Records:
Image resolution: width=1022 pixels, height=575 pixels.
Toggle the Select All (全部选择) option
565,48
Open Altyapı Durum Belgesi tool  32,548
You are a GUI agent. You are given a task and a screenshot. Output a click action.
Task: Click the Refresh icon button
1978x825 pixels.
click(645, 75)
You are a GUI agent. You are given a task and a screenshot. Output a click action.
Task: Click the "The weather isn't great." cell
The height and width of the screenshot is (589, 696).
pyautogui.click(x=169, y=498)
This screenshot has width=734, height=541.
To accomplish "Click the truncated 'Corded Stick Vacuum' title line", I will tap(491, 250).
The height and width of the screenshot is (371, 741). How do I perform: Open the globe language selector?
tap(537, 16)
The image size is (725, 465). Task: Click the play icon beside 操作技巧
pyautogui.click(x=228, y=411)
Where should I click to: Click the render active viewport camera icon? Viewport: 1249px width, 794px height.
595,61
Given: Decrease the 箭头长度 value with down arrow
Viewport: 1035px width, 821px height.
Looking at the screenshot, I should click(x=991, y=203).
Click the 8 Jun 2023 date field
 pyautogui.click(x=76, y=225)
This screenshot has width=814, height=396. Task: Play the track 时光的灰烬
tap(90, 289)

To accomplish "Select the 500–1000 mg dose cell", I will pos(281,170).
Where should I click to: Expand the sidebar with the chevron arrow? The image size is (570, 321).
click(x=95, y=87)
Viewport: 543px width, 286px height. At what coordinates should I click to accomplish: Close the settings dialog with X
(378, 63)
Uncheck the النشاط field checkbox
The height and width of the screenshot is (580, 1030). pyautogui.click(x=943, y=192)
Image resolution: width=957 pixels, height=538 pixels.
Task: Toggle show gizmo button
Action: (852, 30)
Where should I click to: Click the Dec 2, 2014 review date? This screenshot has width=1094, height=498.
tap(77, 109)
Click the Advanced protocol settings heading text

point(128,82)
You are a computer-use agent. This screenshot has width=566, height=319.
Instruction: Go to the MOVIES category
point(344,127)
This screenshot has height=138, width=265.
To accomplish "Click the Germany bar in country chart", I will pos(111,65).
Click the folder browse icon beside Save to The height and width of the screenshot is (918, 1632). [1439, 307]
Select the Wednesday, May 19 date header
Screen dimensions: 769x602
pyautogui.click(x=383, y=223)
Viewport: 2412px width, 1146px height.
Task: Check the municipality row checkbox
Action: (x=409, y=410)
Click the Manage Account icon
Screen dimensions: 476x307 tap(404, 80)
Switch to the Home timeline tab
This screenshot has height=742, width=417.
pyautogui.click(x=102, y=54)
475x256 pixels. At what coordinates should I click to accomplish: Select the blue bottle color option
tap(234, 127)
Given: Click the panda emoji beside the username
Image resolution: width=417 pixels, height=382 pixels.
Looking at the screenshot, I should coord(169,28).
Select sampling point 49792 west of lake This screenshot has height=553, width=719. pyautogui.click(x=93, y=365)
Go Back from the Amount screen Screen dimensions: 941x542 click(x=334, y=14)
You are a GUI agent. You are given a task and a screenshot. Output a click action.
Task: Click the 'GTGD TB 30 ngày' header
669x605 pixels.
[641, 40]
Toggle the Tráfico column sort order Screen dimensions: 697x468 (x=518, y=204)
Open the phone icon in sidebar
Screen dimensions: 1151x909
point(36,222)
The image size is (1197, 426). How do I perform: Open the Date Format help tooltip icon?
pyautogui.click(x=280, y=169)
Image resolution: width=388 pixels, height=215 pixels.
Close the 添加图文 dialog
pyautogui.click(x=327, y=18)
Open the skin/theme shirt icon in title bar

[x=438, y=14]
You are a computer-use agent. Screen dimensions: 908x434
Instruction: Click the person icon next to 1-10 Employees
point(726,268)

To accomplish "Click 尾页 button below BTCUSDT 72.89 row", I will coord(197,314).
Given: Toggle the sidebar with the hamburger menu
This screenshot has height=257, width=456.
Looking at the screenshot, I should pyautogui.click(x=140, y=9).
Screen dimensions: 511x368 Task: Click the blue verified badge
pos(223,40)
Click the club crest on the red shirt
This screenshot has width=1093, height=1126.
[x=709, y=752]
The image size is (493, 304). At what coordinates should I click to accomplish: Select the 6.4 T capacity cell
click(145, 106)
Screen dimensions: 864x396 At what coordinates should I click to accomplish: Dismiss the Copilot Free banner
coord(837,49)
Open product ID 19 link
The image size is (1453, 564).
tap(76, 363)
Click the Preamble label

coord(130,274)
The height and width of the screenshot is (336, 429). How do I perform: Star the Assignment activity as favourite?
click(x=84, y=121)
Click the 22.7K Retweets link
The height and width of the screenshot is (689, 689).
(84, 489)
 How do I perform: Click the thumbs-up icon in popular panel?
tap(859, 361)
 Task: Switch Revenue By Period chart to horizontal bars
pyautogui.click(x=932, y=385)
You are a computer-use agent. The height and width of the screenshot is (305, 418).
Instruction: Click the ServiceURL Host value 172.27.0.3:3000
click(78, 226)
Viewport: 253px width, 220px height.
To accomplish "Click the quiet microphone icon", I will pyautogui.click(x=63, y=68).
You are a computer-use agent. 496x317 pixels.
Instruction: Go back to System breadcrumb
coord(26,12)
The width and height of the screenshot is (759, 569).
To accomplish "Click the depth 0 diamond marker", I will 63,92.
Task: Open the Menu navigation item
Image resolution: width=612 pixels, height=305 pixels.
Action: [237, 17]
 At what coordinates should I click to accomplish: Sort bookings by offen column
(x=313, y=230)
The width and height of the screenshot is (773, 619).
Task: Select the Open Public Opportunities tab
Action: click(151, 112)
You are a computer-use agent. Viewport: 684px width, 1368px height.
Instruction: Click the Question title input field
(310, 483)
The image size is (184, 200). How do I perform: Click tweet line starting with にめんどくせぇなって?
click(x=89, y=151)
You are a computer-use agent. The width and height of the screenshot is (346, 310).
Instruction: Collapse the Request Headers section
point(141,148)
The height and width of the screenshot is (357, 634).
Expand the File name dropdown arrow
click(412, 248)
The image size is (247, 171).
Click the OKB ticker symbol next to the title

EXERCISE - Rewrite the lines of the records starting at the one containing "Click the folder" and ending after the one containing "click(145, 106)", swapping "hamburger menu" for "menu button" and leaving everything else as it is.

RIGHT ANSWER -
Click the folder browse icon beside Save to The height and width of the screenshot is (918, 1632). [1439, 307]
Select the Wednesday, May 19 date header
Screen dimensions: 769x602
pyautogui.click(x=383, y=223)
Viewport: 2412px width, 1146px height.
Task: Check the municipality row checkbox
Action: (x=409, y=410)
Click the Manage Account icon
Screen dimensions: 476x307 tap(404, 80)
Switch to the Home timeline tab
This screenshot has height=742, width=417.
pyautogui.click(x=102, y=54)
475x256 pixels. At what coordinates should I click to accomplish: Select the blue bottle color option
tap(234, 127)
Given: Click the panda emoji beside the username
Image resolution: width=417 pixels, height=382 pixels.
Looking at the screenshot, I should coord(169,28).
Select sampling point 49792 west of lake This screenshot has height=553, width=719. pyautogui.click(x=93, y=365)
Go Back from the Amount screen Screen dimensions: 941x542 click(x=334, y=14)
You are a GUI agent. You are given a task and a screenshot. Output a click action.
Task: Click the 'GTGD TB 30 ngày' header
669x605 pixels.
[641, 40]
Toggle the Tráfico column sort order Screen dimensions: 697x468 (x=518, y=204)
Open the phone icon in sidebar
Screen dimensions: 1151x909
point(36,222)
The image size is (1197, 426). How do I perform: Open the Date Format help tooltip icon?
pyautogui.click(x=280, y=169)
Image resolution: width=388 pixels, height=215 pixels.
Close the 添加图文 dialog
pyautogui.click(x=327, y=18)
Open the skin/theme shirt icon in title bar

[x=438, y=14]
You are a computer-use agent. Screen dimensions: 908x434
Instruction: Click the person icon next to 1-10 Employees
point(726,268)

To accomplish "Click 尾页 button below BTCUSDT 72.89 row", I will coord(197,314).
Given: Toggle the sidebar with the menu button
This screenshot has height=257, width=456.
Looking at the screenshot, I should pyautogui.click(x=140, y=9).
Screen dimensions: 511x368 Task: Click the blue verified badge
pos(223,40)
Click the club crest on the red shirt
This screenshot has width=1093, height=1126.
[x=709, y=752]
The image size is (493, 304). At what coordinates should I click to accomplish: Select the 6.4 T capacity cell
click(145, 106)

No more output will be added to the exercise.